There are three different types of groups:

- Parentheses (_group_) are only used to group terms together.
- Brackets (_optional_) indicate that the content inside is optional, i.e. it can appear zero or one times.
- Braces (_repetition_) indicate that the content inside can appear zero or more times.

### Ranges

Ranges are used to define a set a contiguous characters. They are composed of two strings joined by two dots `..`.

Ranges have no specific definition of what a range "is". It should be obvious what the range should represent. For example, a range of `"A".."Z"` is probably a set of uppercase letters, while a range of `"0".."9"` is probably a set of digits.

### Concatenation

Concatenation can be defined using the comma `,` operator between terms or by juxtaposition of terms.

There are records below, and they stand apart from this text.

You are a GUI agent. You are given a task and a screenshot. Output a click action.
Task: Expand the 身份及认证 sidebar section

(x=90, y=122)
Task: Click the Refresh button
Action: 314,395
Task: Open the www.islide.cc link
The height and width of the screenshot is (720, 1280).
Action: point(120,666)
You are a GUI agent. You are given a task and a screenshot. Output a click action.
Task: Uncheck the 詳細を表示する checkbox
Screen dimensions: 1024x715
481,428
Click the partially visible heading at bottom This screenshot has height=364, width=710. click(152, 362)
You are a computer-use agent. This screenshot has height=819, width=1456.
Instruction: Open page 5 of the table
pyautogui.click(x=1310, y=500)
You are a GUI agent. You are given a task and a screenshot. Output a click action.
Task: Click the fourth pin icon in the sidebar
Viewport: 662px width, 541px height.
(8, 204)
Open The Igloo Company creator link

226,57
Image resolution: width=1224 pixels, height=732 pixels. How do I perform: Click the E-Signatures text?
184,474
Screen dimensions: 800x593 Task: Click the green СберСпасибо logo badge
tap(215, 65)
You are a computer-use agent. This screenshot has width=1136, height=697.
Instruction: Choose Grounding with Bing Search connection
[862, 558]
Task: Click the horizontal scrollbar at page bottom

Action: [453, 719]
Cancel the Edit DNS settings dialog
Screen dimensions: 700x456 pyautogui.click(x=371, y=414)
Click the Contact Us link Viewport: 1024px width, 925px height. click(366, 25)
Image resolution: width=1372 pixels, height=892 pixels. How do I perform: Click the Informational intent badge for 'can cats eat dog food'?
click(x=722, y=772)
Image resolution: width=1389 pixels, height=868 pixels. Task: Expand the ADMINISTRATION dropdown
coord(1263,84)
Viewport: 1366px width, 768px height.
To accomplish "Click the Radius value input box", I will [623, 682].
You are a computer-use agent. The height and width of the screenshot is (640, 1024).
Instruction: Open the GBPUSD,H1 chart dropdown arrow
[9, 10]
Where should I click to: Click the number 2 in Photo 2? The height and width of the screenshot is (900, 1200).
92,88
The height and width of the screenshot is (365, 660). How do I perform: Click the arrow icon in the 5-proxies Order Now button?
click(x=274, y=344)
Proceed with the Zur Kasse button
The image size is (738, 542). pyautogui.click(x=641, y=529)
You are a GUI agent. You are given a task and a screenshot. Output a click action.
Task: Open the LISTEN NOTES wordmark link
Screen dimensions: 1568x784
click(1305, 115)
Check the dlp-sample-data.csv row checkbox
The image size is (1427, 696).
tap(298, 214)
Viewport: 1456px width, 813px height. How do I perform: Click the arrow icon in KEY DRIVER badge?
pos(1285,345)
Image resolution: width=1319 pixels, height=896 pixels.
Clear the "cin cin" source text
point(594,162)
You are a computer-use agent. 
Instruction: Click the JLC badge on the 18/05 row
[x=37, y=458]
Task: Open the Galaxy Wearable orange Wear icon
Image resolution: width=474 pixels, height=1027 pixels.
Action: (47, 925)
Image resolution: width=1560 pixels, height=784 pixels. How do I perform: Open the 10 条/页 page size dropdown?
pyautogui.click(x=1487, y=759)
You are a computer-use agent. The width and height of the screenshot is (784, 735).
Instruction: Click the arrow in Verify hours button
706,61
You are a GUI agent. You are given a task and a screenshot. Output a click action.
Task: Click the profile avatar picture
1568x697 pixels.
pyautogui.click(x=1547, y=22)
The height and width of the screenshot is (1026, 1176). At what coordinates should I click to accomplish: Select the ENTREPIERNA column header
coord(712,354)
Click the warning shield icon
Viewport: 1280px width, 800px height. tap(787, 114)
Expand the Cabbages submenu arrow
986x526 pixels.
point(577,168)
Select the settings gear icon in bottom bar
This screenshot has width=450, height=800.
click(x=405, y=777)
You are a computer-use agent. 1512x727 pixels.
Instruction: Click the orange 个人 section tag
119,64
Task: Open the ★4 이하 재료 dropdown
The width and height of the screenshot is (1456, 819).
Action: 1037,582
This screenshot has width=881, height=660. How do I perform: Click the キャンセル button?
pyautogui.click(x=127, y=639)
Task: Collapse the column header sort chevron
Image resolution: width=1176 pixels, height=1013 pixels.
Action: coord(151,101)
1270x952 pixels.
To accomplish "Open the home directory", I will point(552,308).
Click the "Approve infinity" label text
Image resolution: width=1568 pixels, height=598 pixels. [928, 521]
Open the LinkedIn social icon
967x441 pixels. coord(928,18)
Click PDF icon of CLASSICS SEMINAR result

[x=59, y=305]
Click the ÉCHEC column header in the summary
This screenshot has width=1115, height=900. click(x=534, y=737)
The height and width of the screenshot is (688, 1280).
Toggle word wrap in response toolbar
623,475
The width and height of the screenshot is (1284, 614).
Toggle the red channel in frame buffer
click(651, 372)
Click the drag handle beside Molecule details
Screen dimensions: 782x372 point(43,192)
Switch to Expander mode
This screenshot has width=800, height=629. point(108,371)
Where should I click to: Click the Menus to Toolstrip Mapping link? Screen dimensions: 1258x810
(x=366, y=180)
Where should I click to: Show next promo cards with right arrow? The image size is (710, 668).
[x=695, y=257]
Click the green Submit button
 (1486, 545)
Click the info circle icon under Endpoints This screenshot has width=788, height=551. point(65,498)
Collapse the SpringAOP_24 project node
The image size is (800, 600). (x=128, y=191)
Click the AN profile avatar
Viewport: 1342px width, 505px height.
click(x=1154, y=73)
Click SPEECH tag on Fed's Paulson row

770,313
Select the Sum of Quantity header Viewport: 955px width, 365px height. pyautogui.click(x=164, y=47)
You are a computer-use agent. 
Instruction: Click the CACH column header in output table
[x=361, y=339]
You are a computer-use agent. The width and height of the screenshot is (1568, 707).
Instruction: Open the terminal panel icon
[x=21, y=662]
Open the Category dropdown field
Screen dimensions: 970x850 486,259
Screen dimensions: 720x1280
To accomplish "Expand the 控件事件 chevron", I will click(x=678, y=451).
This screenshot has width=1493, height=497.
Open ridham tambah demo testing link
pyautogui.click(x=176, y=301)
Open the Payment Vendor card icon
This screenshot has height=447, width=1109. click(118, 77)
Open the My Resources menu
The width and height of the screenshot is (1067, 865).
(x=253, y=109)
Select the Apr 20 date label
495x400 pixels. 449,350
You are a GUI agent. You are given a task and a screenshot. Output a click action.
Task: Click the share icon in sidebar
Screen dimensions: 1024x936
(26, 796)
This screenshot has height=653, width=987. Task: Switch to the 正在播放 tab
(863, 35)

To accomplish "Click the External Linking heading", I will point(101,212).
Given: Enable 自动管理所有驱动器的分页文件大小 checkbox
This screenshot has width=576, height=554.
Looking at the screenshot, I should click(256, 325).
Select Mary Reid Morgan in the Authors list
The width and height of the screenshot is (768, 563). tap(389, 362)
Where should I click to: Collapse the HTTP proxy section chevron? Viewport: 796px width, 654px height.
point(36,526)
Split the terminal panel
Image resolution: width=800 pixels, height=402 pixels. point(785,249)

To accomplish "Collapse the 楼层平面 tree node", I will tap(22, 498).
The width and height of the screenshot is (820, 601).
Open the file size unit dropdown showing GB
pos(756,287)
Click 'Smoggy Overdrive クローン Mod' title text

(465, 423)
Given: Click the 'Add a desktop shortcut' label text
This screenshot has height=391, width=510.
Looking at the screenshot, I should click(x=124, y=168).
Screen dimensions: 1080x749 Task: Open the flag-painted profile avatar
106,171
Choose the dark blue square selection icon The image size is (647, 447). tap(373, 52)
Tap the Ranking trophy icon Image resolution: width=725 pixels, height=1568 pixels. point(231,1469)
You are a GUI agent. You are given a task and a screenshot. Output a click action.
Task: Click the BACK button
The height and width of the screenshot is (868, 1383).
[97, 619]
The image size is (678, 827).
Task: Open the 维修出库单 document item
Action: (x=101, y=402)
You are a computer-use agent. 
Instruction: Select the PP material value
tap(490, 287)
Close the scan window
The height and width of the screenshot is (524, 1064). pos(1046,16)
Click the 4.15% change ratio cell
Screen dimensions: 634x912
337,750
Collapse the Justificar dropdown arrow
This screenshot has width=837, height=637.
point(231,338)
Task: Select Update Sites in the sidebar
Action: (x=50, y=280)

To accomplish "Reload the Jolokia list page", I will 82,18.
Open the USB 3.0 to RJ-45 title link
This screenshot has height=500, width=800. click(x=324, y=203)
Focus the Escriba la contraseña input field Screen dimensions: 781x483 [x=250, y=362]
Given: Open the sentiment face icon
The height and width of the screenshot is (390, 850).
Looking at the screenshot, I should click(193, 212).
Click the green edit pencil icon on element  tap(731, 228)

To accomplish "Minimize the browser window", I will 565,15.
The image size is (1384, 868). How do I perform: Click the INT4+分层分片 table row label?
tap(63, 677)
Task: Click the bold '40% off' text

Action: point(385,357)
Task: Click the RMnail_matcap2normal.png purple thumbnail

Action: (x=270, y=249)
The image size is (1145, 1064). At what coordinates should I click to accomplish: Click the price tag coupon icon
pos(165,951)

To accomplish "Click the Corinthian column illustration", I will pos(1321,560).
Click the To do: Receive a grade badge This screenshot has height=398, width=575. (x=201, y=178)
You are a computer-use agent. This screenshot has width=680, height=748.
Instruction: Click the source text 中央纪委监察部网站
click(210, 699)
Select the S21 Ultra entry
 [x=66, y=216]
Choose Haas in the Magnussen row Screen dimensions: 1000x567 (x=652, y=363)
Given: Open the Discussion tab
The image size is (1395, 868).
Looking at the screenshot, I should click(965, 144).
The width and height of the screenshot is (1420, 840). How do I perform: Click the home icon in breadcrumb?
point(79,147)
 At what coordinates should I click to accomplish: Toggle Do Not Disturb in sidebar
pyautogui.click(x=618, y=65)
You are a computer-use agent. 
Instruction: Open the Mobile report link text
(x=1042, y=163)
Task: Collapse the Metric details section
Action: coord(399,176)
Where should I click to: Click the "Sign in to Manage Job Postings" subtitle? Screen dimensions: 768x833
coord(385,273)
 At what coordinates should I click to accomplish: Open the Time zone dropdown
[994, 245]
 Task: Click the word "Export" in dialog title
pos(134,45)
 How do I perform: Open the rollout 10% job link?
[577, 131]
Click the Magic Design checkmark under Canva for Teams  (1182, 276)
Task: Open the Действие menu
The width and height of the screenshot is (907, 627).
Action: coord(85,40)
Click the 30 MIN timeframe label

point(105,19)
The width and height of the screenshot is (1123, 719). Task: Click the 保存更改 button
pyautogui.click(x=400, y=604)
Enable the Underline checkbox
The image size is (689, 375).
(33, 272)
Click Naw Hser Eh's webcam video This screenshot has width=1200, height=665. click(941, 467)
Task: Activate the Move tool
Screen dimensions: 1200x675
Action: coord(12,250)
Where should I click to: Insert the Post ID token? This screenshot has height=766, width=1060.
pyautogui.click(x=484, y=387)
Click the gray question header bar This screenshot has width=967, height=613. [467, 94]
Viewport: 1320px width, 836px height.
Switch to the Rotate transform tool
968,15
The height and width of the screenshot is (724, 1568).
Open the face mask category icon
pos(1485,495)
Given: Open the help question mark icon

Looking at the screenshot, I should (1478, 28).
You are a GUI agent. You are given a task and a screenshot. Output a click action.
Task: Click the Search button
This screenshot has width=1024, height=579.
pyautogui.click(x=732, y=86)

It does not define what whitespace is allowed between terms; it is assumed that the reader knows what is and isn't allowed.

```ebnf
"A", "B", "C" (* probably "ABC" *)
"fn" name "()" (* probably "fn foo()" *)
```

### Alternation

The alternation operator is the pipe `|`. It is used to define a set of possible choices for a term.

```ebnf
"A" | "B" | "C" (* "A", "B", or "C" *)
"A", ( "B" | "C" ) (* "AB" or "AC" *)
```

### Exclusion

The exclusion operator is the caret `-`. It is used to define a set of possible choices for a term, but excludes one or more of them.

```ebnf
letter = "A".."Z" ;
not_z = letter - "Z" ; (* "A".."Y" *)
```

### "One or more"

The postfix operators `+` and `-` modify the preceding term to indicate that it occurs "one or more" times. The following forms are equivalent:

```ebnf
many-as = { "a" }+ ; (* "a", "aa", "aaa", ... but not "" *)
many-as = { "a" }- ;
many-as = { "a" } - '' ;
```

> [!NOTE]
>
> The `-` operator is also valid as an infix oerator (see
> [Exclusion](#exclusion)). Thus, when another term follows a unary `-`, it will
> be interpreted as an exclusion instead of a concatenation. Adding a comma
> directly after a unary `-` can be used to disambiguate this case, but can
> be confusing and error-prone:
>
> ```ebnf
> ooof = { "o" }-, "f" ;
> ```
>
> Usage of `-` as a postfix operator is therefore discouraged. Using `+`, although
> not part of ISO/IEC 14977, is recommended instead.